• Texte fourni
▼▼▼

Abus de position dominante : Gazprom dans le viseur de Bruxelles

La Commission européenne a adressé la semaine dernière à Gazprom une lettre des griefs dans laquelle elle affirme que certaines de ses pratiques commerciales sur les marchés gaziers d’Europe centrale et orientale constituent un abus de position dominante contraire aux règles de l’UE en matière d’ententes et d’abus de position dominante.

En effet, Gazprom occupe une position dominante sur le marché de l’approvisionnement en gaz dans l’ensemble des pays d’Europe centrale et orientale, détenant des parts de marché nettement supérieures à 50 % dans la plupart de ceux-ci et pouvant aller jusqu’à 100 % dans certains d’entre eux.

▲▲▲

• Extrait de données

▼▼▼

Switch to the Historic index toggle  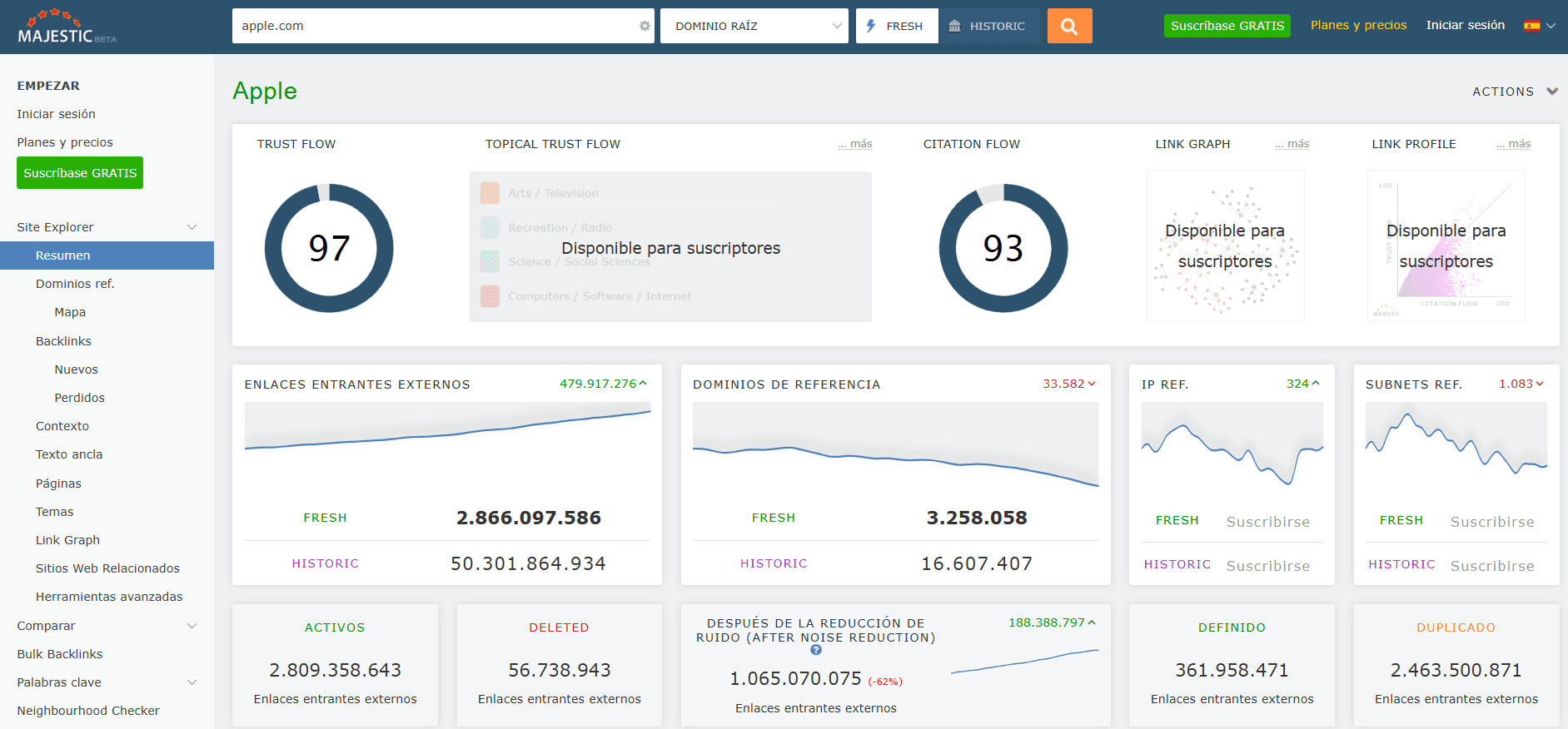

▲▲▲

• Consigne 1
Recopiez mot pour mot le texte sur Gazprom, en commençant à « La Commission européenne » et en terminant à « certains d’entre eux. ».
• Consigne 2
Reprenez le texte sur Gazprom là où il s'arrête et prolongez-le.
Ce matériel est distinct du texte sur Gazprom.

• Résultat 1
La Commission européenne a adressé la semaine dernière à Gazprom une lettre des griefs dans laquelle elle affirme que certaines de ses pratiques commerciales sur les marchés gaziers d’Europe centrale et orientale constituent un abus de position dominante contraire aux règles de l’UE en matière d’ententes et d’abus de position dominante.

En effet, Gazprom occupe une position dominante sur le marché de l’approvisionnement en gaz dans l’ensemble des pays d’Europe centrale et orientale, détenant des parts de marché nettement supérieures à 50 % dans la plupart de ceux-ci et pouvant aller jusqu’à 100 % dans certains d’entre eux.

• Résultat 2
Sur la base de son enquête, la Commission conclut à titre préliminaire que Gazprom enfreint les règles de l’UE en matière d’ententes et d’abus de position dominante en appliquant une stratégie générale de cloisonnement des marchés gaziers d’Europe centrale et orientale, par exemple en réduisant la capacité de revente transfrontière de gaz de ses clients. Cela a pu permettre à Gazprom de facturer des prix inéquitables dans certains États membres. Gazprom pourrait aussi avoir abusé de sa position dominante en subordonnant ses livraisons de gaz à l’obtention d’engagements distincts de la part des grossistes concernant les infrastructures de transport gazier.

Gazprom dispose à présent d’un délai de 12 semaines pour répondre à la communication des griefs et peut demander à être entendue afin de présenter ses arguments.

La Commission Européenne précise par ailleurs qu’elle respectera "pleinement les droits de la défense" de Gazprom et examinera attentivement ses observations avant de prendre une décision.

"Le gaz est un bien essentiel pour notre vie quotidienne: il chauffe nos maisons et nous l’utilisons pour la cuisine et pour produire de l’électricité. Le maintien d’une concurrence équitable sur les marchés européens du gaz est par conséquent de la plus haute importance." a déclaré Margrethe Vestager, la commissaire européenne chargée de la politique de concurrence.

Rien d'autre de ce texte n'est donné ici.